**Activity**
Copy exactly the lines of the data below, beginning with the line with "How do I perform: Open the Все" and ending with the line with "At what coordinates". Pictures are to be omitted.

**Data shown**
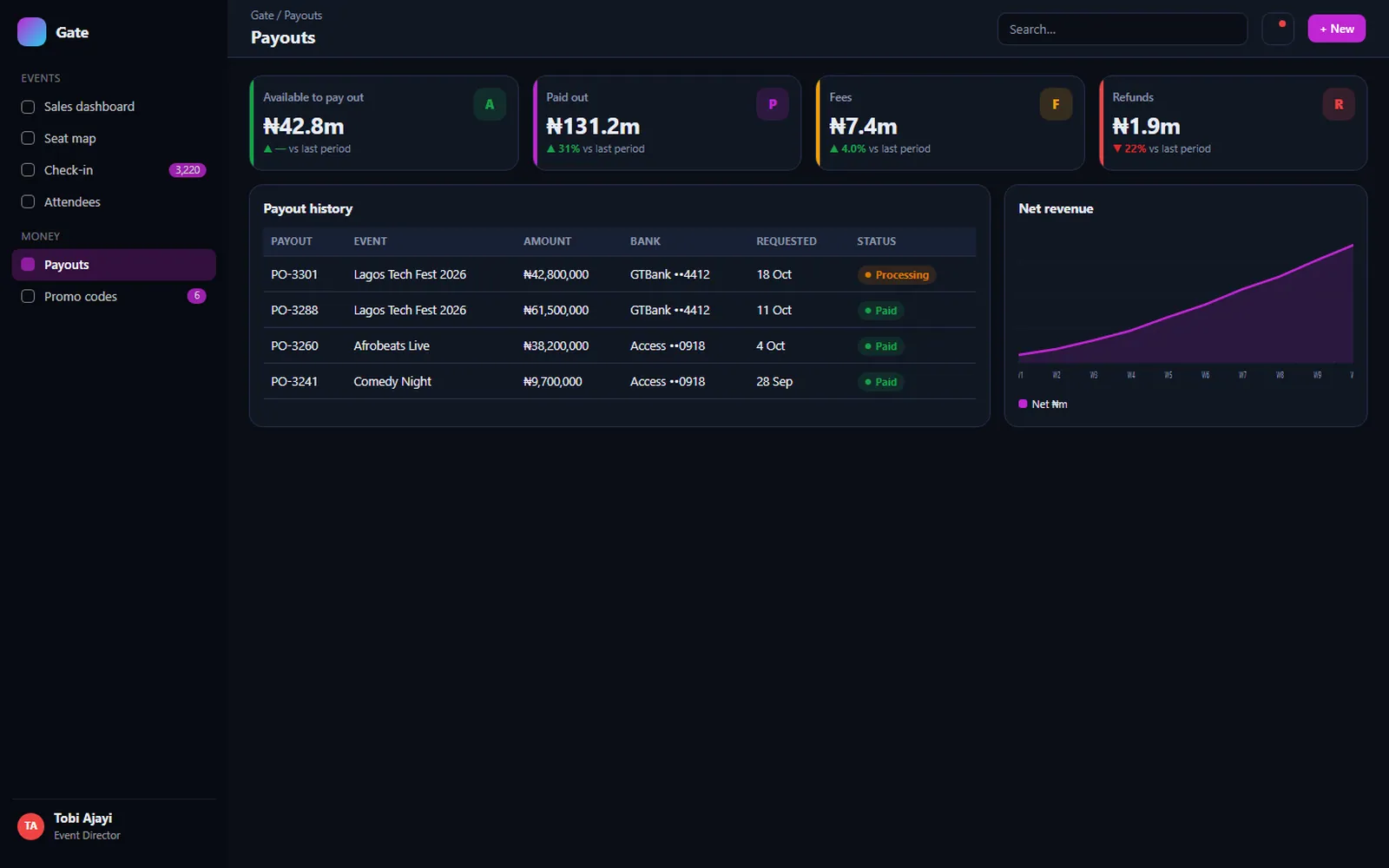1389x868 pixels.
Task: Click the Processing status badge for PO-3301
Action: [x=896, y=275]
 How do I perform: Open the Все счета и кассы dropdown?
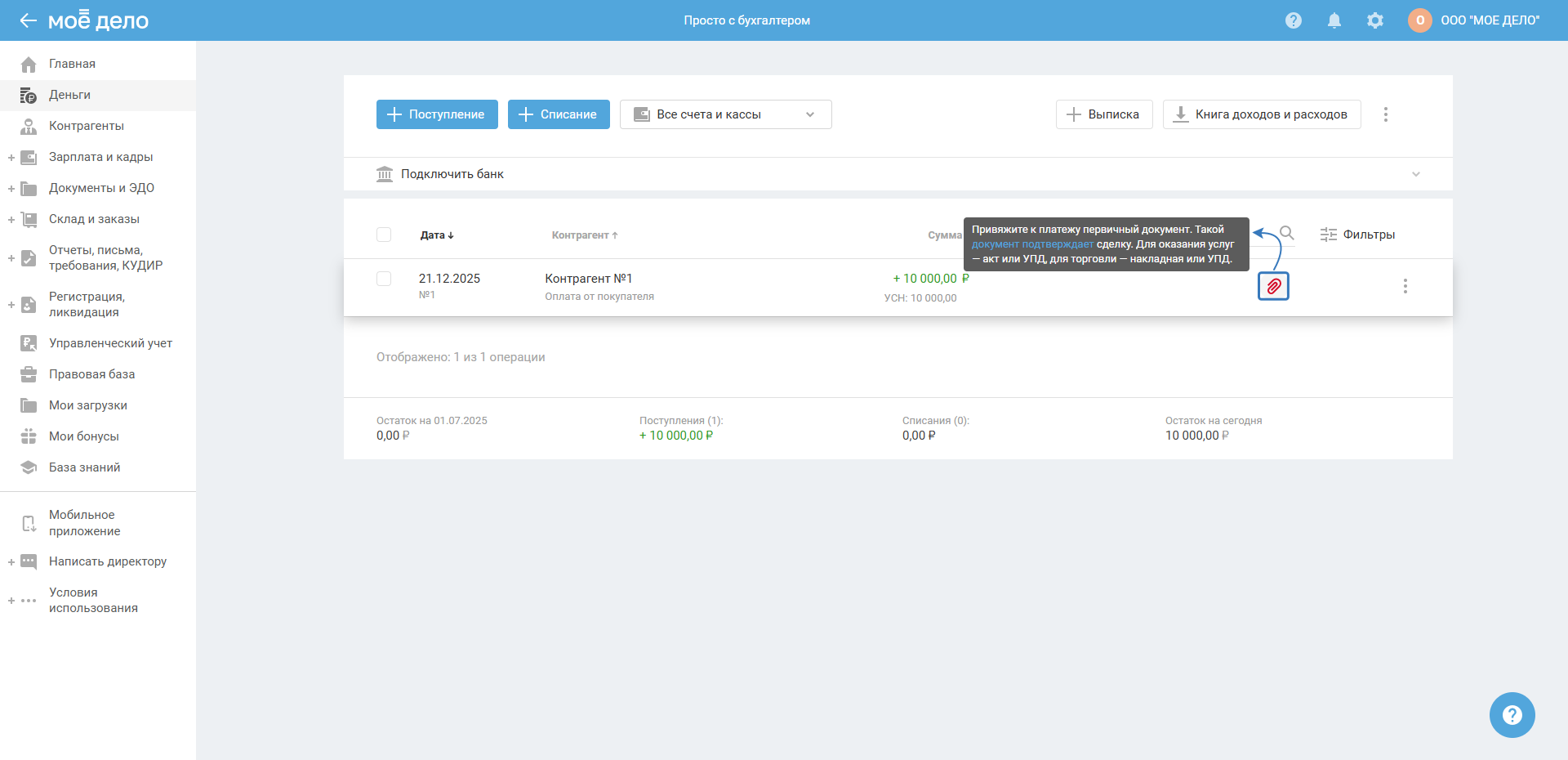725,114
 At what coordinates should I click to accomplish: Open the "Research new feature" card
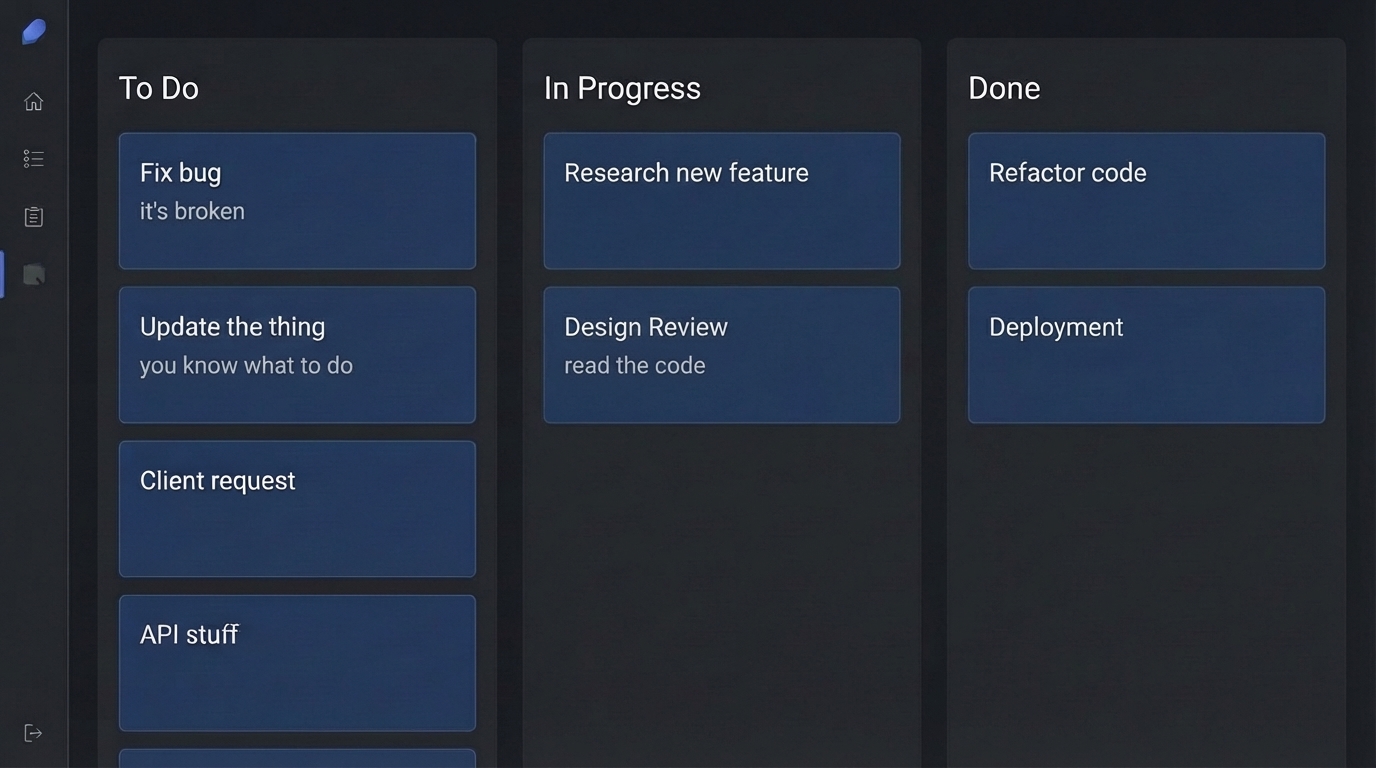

* * *

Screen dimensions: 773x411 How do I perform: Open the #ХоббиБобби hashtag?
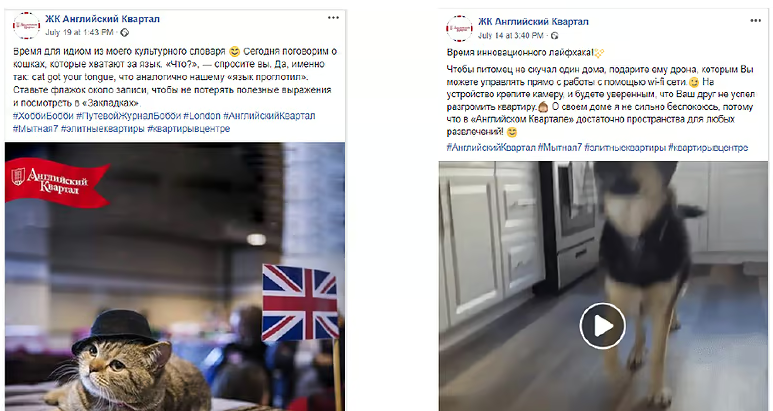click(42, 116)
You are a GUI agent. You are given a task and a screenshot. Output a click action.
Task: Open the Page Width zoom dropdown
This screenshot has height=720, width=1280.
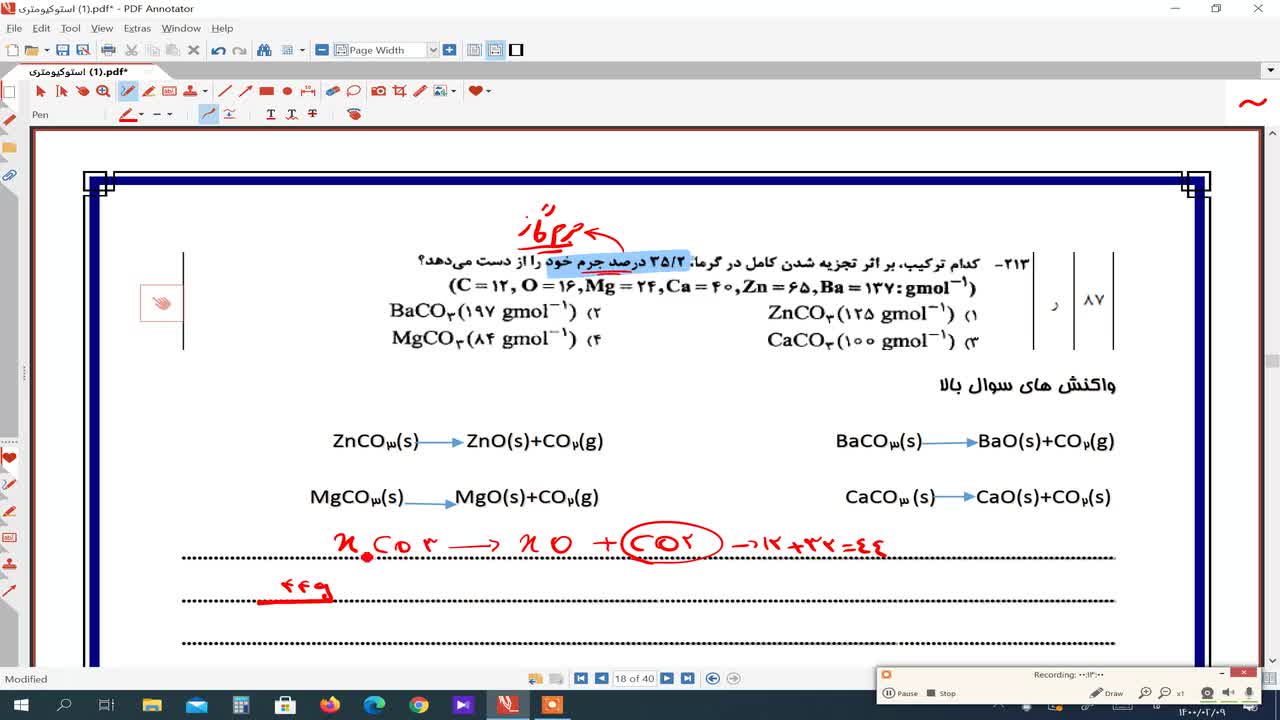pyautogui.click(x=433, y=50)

--

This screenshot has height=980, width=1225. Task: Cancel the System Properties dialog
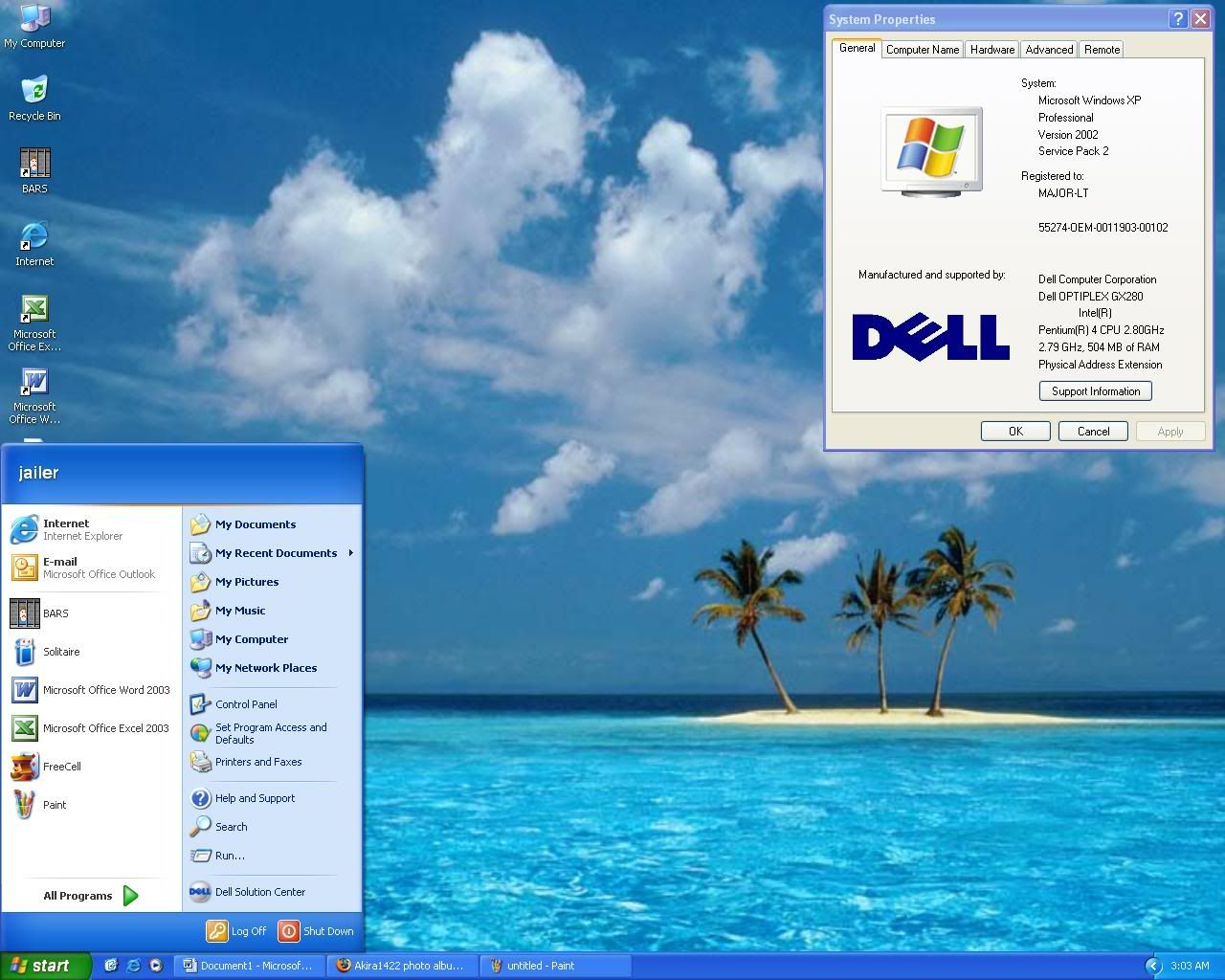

**Exercise output**
 How do I perform: Open the Все счета и кассы dropdown?
725,114
 At what coordinates should I click to accomplish: Open the "Research new feature" card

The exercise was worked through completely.